Collected data
_ _ _ _

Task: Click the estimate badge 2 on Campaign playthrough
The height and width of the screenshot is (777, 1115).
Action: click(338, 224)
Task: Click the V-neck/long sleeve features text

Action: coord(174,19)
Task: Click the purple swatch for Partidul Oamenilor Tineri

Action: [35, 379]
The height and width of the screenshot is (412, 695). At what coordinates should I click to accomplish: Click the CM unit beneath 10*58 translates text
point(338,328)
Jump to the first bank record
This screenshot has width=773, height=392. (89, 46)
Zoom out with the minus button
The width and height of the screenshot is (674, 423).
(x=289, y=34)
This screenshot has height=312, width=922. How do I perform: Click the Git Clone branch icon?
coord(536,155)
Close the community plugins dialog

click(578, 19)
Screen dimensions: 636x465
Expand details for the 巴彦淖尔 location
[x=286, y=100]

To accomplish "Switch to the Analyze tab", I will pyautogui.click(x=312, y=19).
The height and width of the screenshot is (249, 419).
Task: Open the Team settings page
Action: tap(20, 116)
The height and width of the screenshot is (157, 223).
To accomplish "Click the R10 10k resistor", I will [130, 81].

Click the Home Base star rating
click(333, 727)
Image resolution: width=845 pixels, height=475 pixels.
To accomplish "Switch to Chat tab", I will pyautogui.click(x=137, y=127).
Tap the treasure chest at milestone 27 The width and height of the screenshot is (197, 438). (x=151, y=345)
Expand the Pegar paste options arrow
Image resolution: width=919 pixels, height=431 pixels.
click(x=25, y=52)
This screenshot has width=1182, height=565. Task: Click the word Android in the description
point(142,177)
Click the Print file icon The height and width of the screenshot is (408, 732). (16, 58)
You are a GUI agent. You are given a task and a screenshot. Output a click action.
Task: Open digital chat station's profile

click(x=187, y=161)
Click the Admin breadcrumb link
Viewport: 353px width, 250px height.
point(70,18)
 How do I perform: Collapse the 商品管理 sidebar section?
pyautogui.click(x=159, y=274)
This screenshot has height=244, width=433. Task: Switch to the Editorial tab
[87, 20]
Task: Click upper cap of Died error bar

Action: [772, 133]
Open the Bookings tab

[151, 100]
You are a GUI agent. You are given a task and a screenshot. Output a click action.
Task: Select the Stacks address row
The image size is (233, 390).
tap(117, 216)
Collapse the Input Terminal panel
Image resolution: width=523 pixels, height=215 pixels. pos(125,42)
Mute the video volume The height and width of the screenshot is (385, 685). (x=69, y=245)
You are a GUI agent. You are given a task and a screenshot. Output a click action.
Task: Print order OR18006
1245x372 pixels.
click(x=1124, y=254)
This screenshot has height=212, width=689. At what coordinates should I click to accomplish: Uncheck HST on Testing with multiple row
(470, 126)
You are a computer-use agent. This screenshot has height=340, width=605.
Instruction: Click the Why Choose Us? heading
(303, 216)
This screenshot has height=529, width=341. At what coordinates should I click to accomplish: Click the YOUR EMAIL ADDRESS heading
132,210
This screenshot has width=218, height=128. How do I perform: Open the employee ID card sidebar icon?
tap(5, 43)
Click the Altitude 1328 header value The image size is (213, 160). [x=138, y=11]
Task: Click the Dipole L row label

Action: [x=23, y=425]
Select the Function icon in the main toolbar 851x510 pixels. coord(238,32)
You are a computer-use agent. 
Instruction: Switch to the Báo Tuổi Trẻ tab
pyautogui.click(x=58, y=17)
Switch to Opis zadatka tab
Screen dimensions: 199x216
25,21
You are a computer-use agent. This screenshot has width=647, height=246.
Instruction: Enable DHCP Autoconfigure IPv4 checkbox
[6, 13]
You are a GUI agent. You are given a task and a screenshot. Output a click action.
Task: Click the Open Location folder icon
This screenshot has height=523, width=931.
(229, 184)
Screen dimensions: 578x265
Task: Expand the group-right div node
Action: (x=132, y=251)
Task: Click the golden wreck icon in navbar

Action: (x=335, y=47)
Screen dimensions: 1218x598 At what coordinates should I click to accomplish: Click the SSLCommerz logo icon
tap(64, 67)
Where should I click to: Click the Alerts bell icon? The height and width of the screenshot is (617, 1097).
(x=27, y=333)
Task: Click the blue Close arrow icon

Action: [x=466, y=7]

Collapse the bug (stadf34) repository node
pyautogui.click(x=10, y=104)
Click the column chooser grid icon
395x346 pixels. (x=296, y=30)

_ _ _ _

* **Problem**: If a line in the records contains the word "Print", copy it.

* **Result for this exercise**:
Click the Print file icon The height and width of the screenshot is (408, 732). (16, 58)
Task: Print order OR18006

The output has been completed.